**TÂCHES À RÉALISER**.
**a)** Selon l’article sur la chaîne bonus du groupe Canal, qui est le PDG de ce groupe ?
**b)** Citez les trois grands groupes privés auxquels, d’après l’article sur la chaîne bonus du groupe Canal, la loi accorde chacun un canal de la TNT.
**c)** Recopiez fidèlement le passage de l’article sur la chaîne bonus du groupe Canal qui va de « Une chaîne bonus ? » jusqu’à « M6 et Canal+. » inclus.

----- TEXTE AFFICHÉ

MOUVEMENTS DANS LE PAF — Canal met les pieds dans le clair
La TNT pourrait-elle enfin se changer en autre chose qu’un robinet à programmes usagés ?
Par Sullivan Le Postec • 25 mars 2011
C’est officiel, la chaîne bonus du groupe Canal sera en clair. Mieux, elle sera dotée d’une véritable ambition budgétaire et éditoriale. Le bout du tunnel pour une TNT qui n’a tenu quasi aucune promesse jusqu’ici ? Analyse à chaud.

La chaîne bonus du groupe Canal sur la TNT sera en clair, et dotée de hautes ambitions budgétaires et éditoriales. L’objectif ? Faire face aux changements encore à venir dans le Paysage Audiovisuel Français — des changements qui pourraient avoir encore plus de conséquences que l’apparition de la TNT elle-même.

Les extraits d’interview de cet article sont issus de l’entretien accordé par le PDG du groupe Canal, Bertrand Méheut, au Figaro, et dans lequel il dévoile les intentions du groupe concernant sa chaîne bonus.

Une chaîne bonus ?
Quelle chaîne bonus ?

Le signal analogique de télévision doit s’éteindre définitivement pour tout le monde en France en novembre prochain. A partir de là, tous les français pourront accéder aux chaînes de la TNT, qui grignotent déjà un peu plus de parts de marché chaque année. Pour compenser la perte que cela représente pour les acteurs historiques de la télévision, le pouvoir politique a décidé d’accorder par la loi un Canal de la TNT chacun aux trois grands groupes privés, TF1, M6 et Canal+.

----------
----- DONNÉES ENREGISTRÉES

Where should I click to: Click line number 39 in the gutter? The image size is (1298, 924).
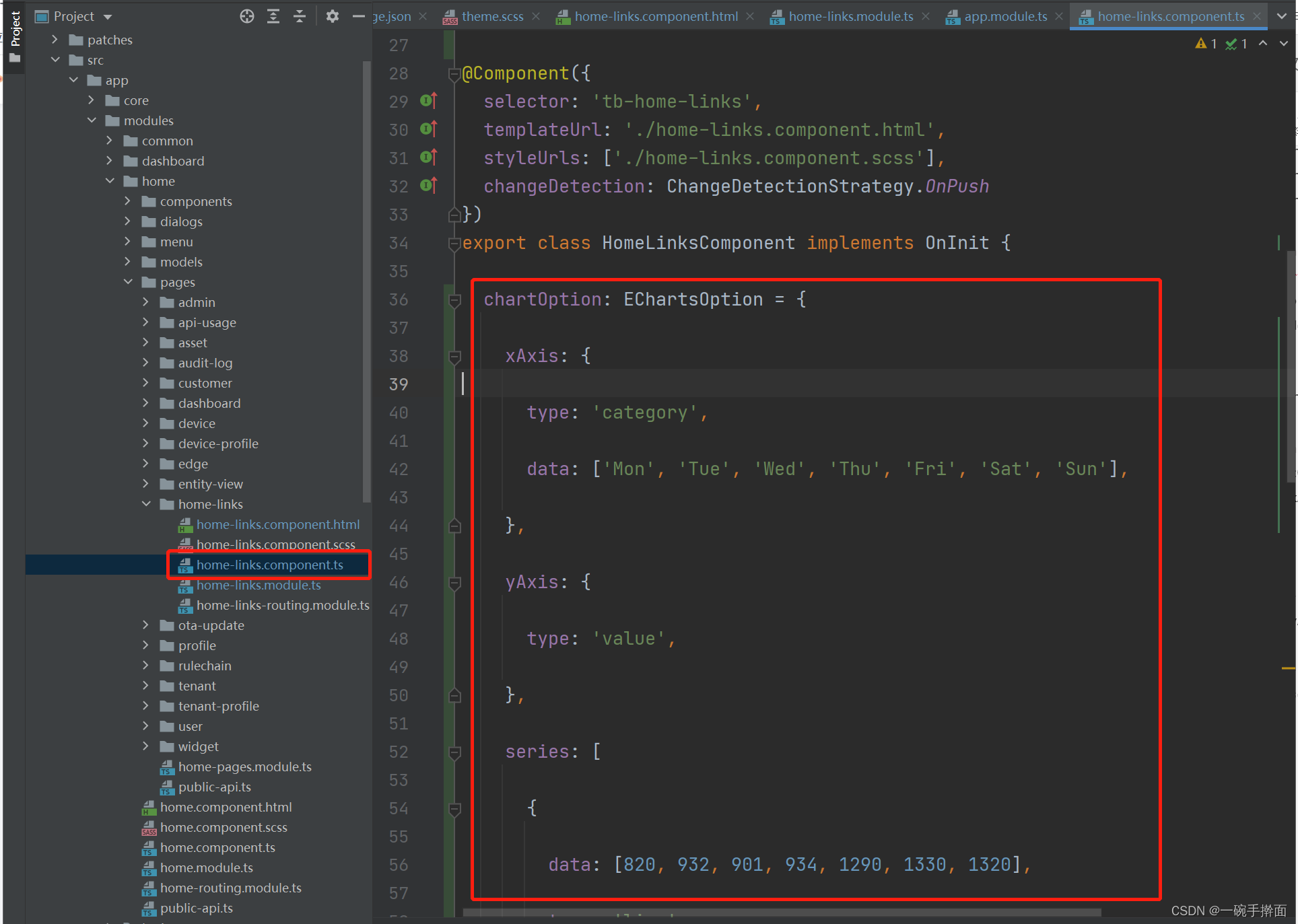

----------

**LISTE DES RÉPONSES**.
**a)** Bertrand Méheut

**b)** TF1, M6 et Canal+

**c)**
Une chaîne bonus ?
Quelle chaîne bonus ?

Le signal analogique de télévision doit s’éteindre définitivement pour tout le monde en France en novembre prochain. A partir de là, tous les français pourront accéder aux chaînes de la TNT, qui grignotent déjà un peu plus de parts de marché chaque année. Pour compenser la perte que cela représente pour les acteurs historiques de la télévision, le pouvoir politique a décidé d’accorder par la loi un Canal de la TNT chacun aux trois grands groupes privés, TF1, M6 et Canal+.